Une différence qui, dans le cas de Hazan, n’est pas de pure forme. Par ses prises de position sans concession en faveur du peuple palestinien, qu’il se garde bien de confondre avec les dirigeants souvent corrompus qui parlent et agissent en son nom, cet ancien chirurgien devenu éditeur puis auteur [3], s’est attiré les foudres d’une « communauté juive » à laquelle il refuse de s’identifier. Directement ou par l’intermédiaire des auteurs qu’il publie [4], sa dénonciation incessante, preuves à l’appui, du « degré de gangstérisation du gouvernement israélien actuel » et « du degré d’arrogance que permet le soutien américain à ce gouvernement criminel » a le don de susciter des réactions hystériques au sein du lobby sioniste : courriel injurieux, lettres d’avertissement, coups de téléphone menaçants, etc. Manœuvres d’intimidation que certains événements récents devraient inciter à ne pas prendre trop à la légère.

Alors que l’« actualité politique » en France se résume, pour l’essentiel, à la préparation fébrile des élections régionales et européennes, avec la participation et, donc, la caution, empressée des partis révolutionnaires institutionnels : LCR et LO, entrés par mimétisme opportuniste dans le jeu « démocratique », Éric Hazan parsème sa chronique de joyeuse sorties contre la mascarade de la représentation. « Fausses lignes de front », les confrontations médiatisées entre politiciens de « bords » prétendument opposés ne visent pas tant à amuser la galerie - de moins en moins intéressée, il est vrai, à en juger par la hausse continuelle de l’abstentionnisme lors des « consultations populaires » -, qu’à « faire tenir à tout prix, malgré les fissures, le glacis défensif autour de l’illusion sociale-démocrate et de l’humanisme libéral-réformiste ». Entre notables de la vraie droite et caciques la fausse gauche, les affrontements, rendus de plus en plus courtois par l’insipide succession des « alternances » et des « cohabitations », ne sont qu’un leurre, car, souligne Éric Hazan, « la vraie guerre est entre eux et nous ». Avec une verve polémique assez rare par les temps qui courent. Optimiste, l’auteur voit même dans leur consigne à voter Chirac au deuxième tour « un repère historique marquant la fin de l’illusion sociale-démocrate ».

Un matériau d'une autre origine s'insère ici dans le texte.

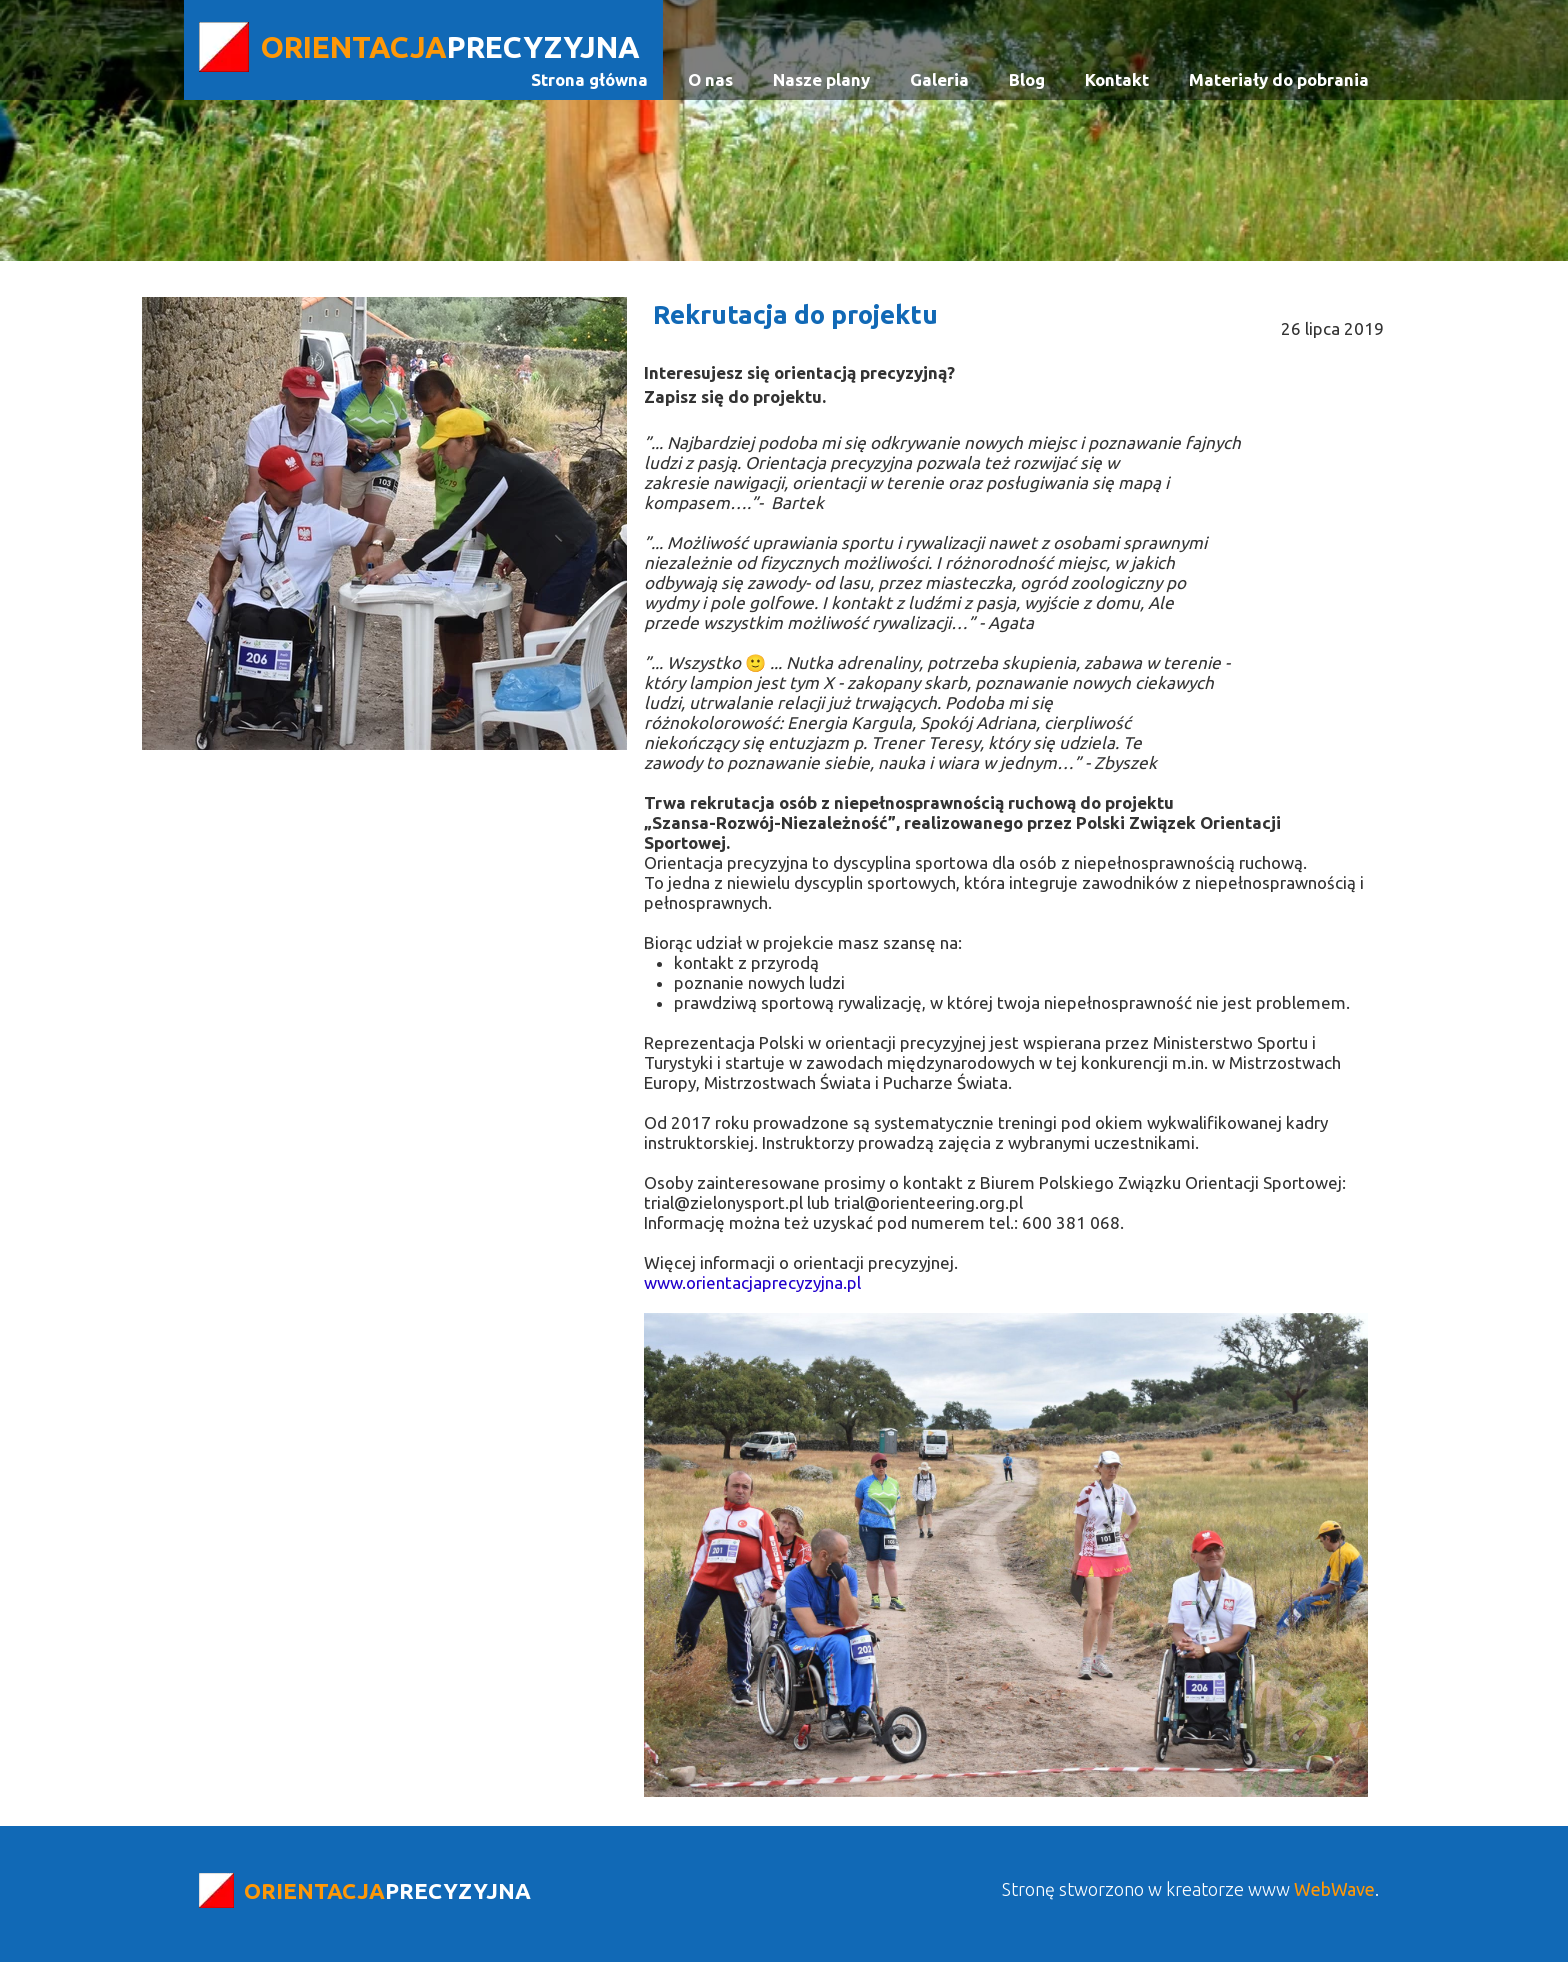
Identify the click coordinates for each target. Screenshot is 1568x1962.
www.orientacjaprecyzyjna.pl (752, 1282)
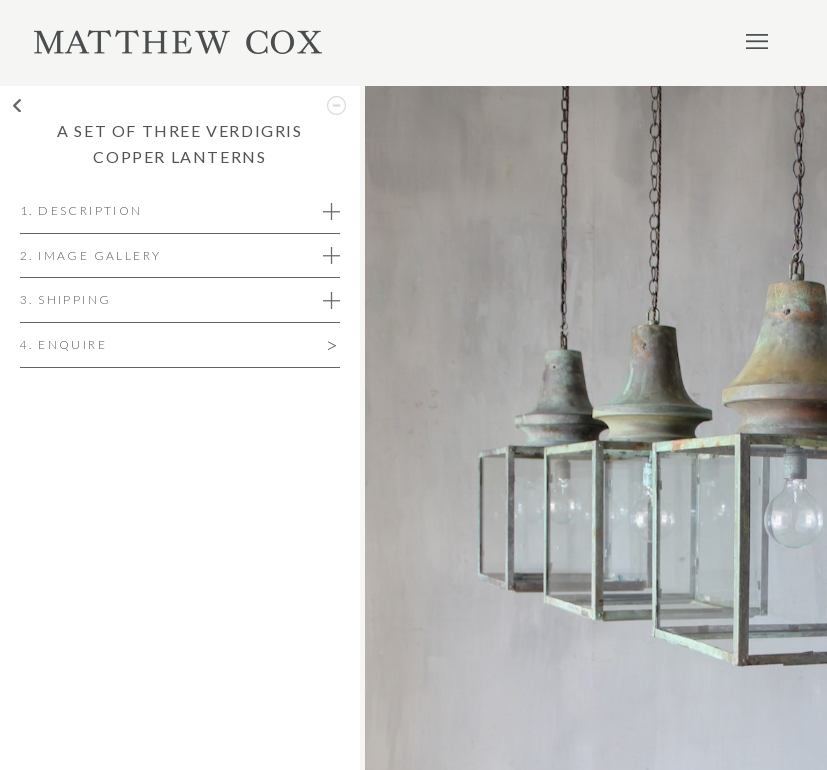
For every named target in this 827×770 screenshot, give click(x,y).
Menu (757, 41)
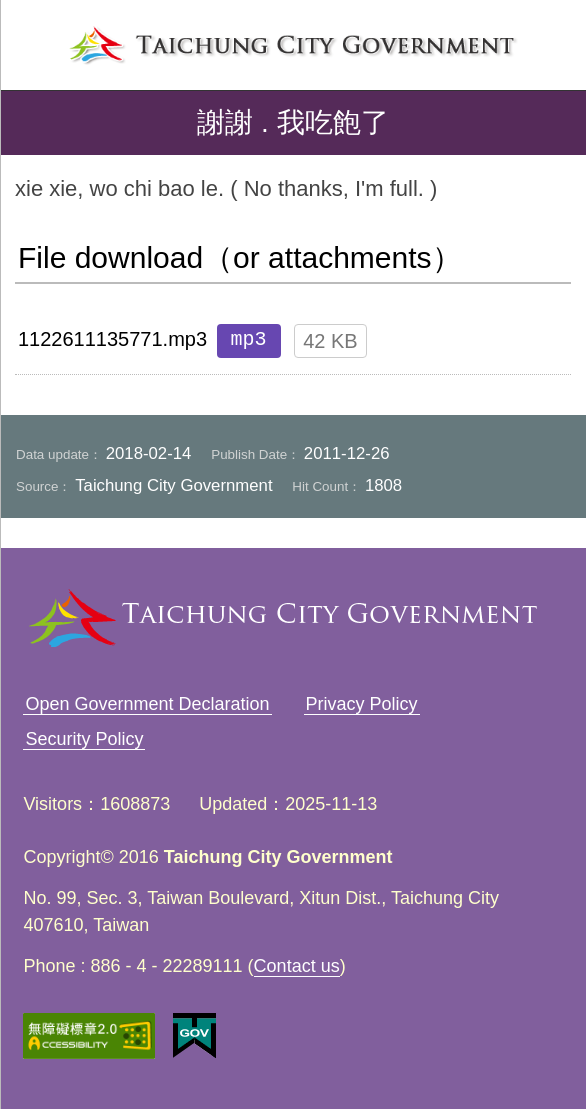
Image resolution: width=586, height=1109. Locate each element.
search (552, 39)
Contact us (297, 966)
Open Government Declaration (147, 704)
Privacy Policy (362, 704)
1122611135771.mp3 (112, 339)
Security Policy (84, 739)
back (32, 123)
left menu (34, 39)
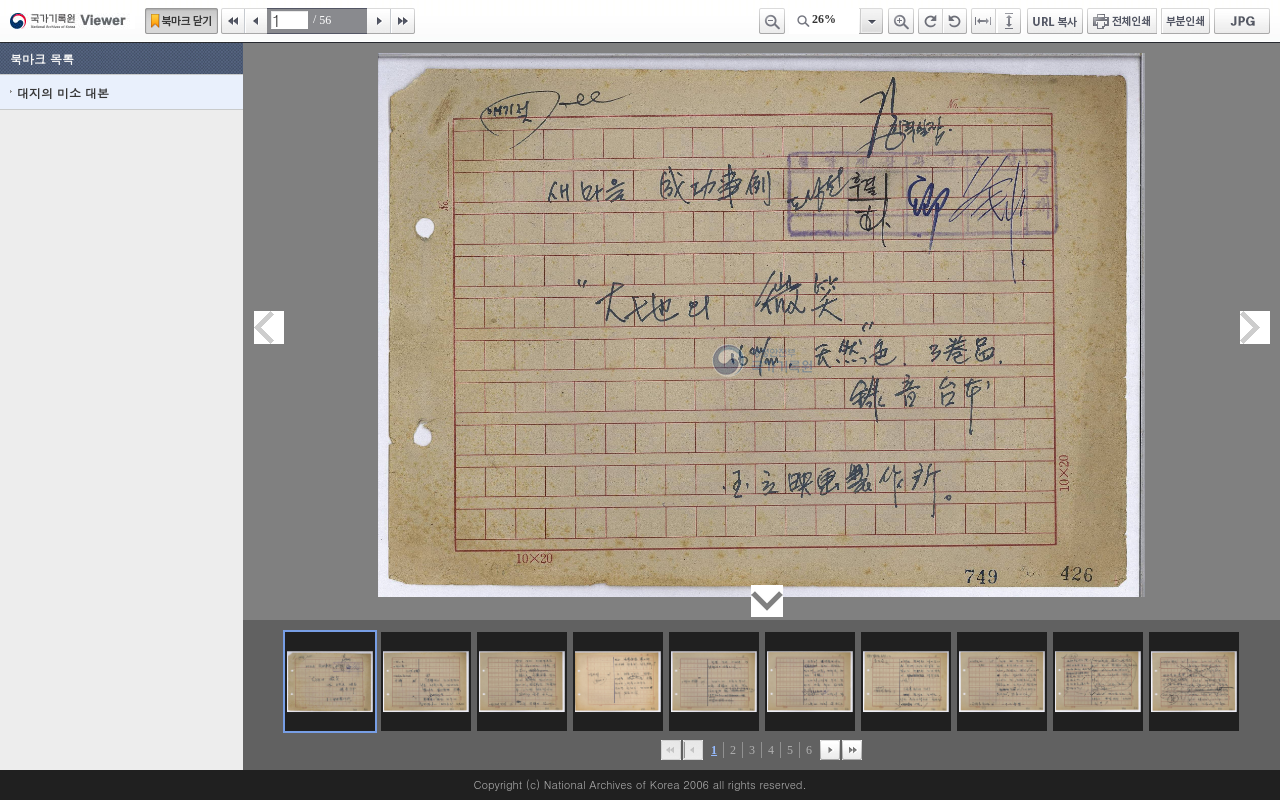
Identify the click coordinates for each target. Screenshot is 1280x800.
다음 (379, 21)
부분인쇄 (1185, 21)
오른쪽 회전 (930, 21)
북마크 (181, 21)
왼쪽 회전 (955, 21)
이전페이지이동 (269, 327)
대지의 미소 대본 (63, 92)
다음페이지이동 (1255, 327)
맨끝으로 (852, 750)
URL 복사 (1055, 21)
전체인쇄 (1122, 21)
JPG (1242, 21)
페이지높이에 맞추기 (1010, 21)
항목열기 (870, 21)
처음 (233, 21)
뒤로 (830, 750)
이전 (256, 21)
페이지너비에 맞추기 (984, 21)
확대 (901, 21)
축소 (772, 21)
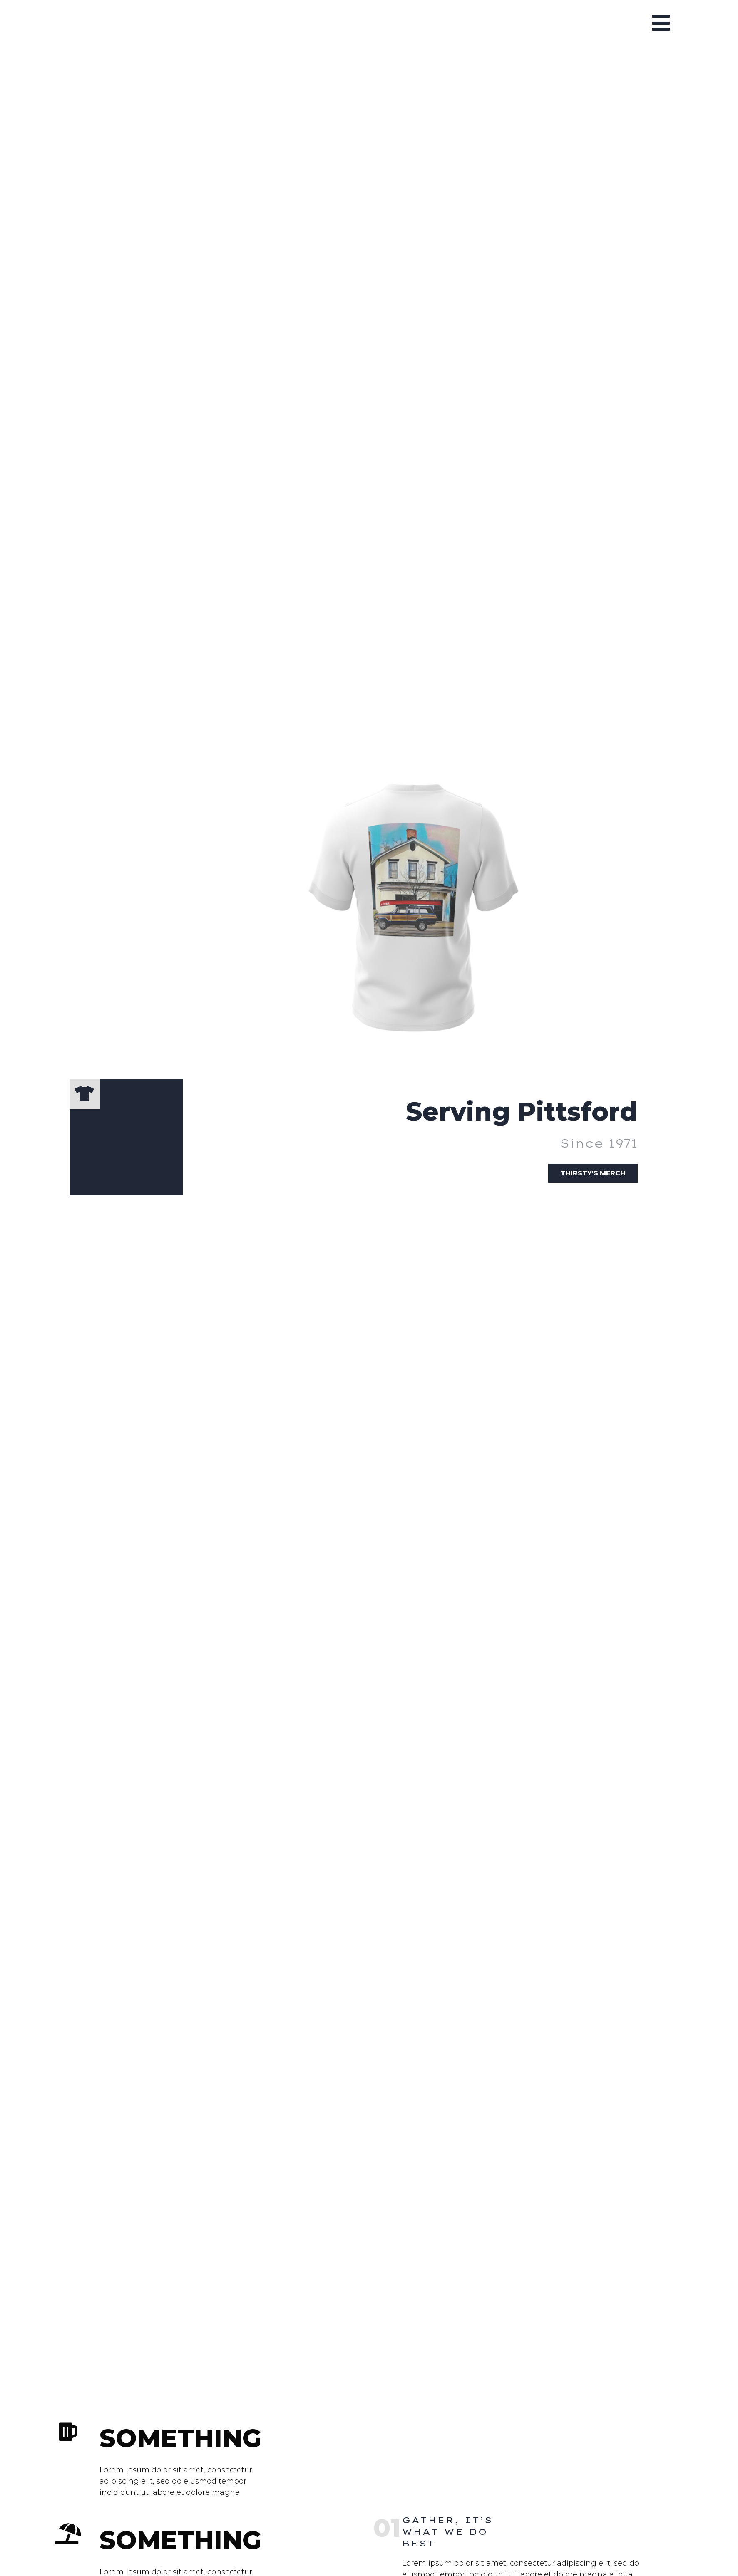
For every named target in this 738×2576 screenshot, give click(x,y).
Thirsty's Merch (589, 1179)
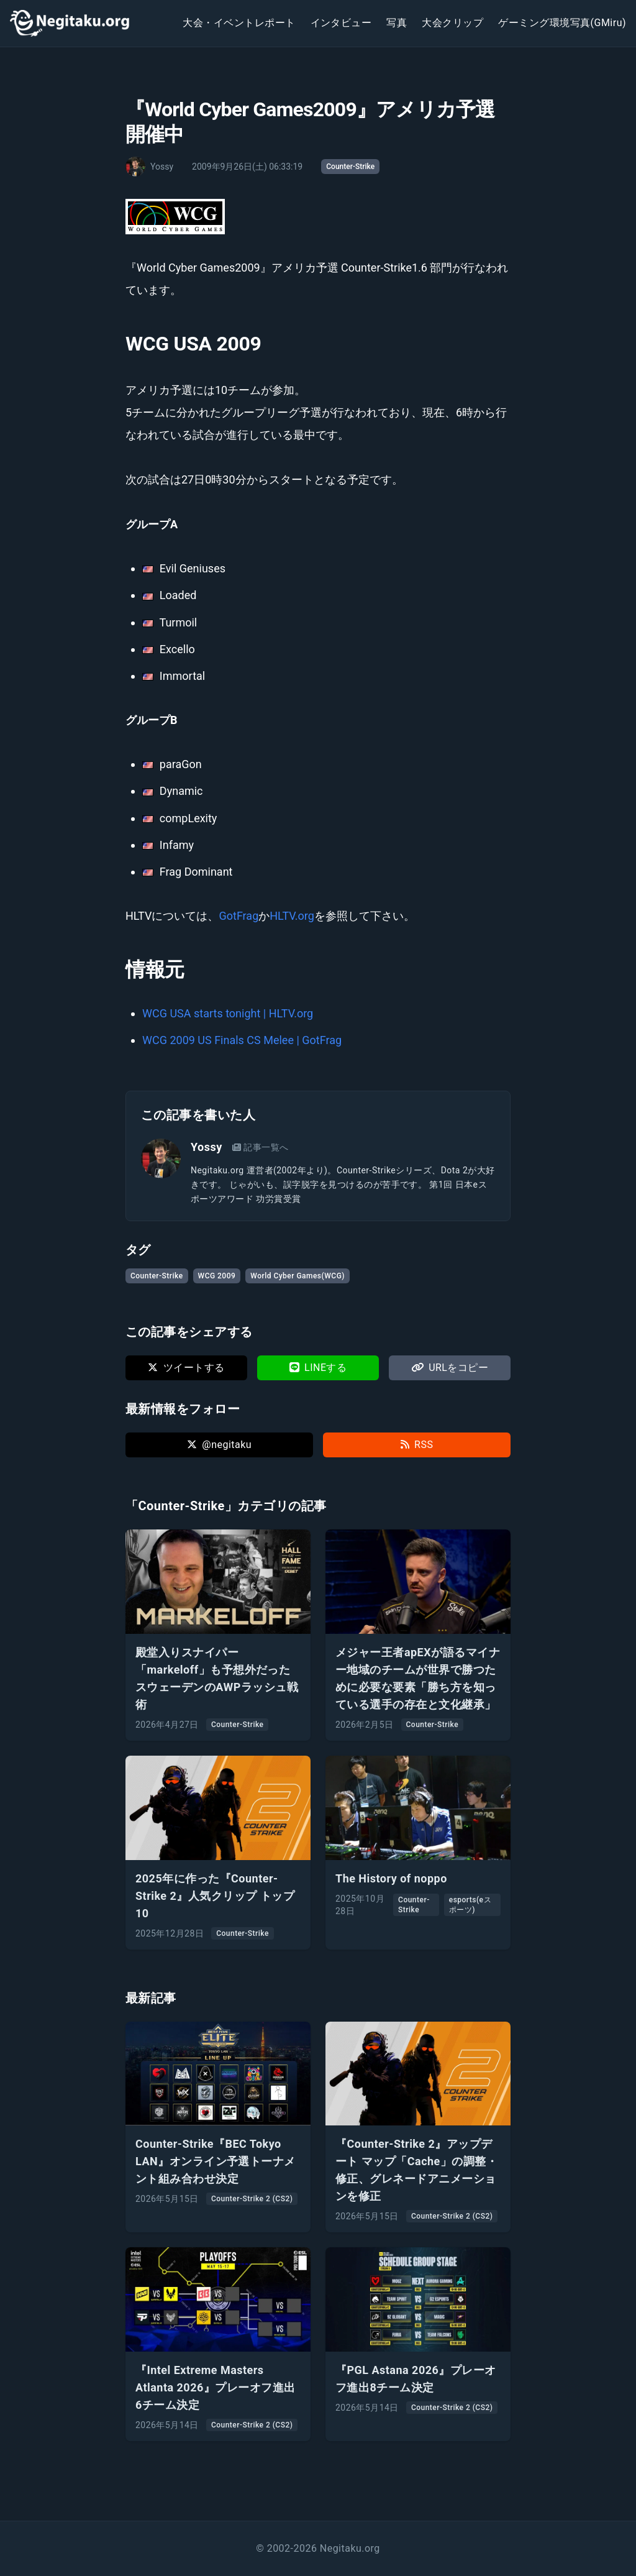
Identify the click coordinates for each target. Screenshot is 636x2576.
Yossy (206, 1146)
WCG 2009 (217, 1276)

Il faudra tout de même compter avec la « gauche de gauche » qui, faute de pouvoir prendre la relève, comme l’escomptaient initialement ses leaders, ne répugne pas à aider la gauche traditionnelle à se relever tant bien que mal de sa déchéance. C’est pourquoi Éric Hazan ne l’épargne pas non plus. « Une fois pris en main par des bureaucrates « responsables » - LCR, ATTAC, Greenpeace et autres -, l’« altermondialisme » devient une entreprise pour la dissémination équitable de la peste libérale-productive dans le monde ».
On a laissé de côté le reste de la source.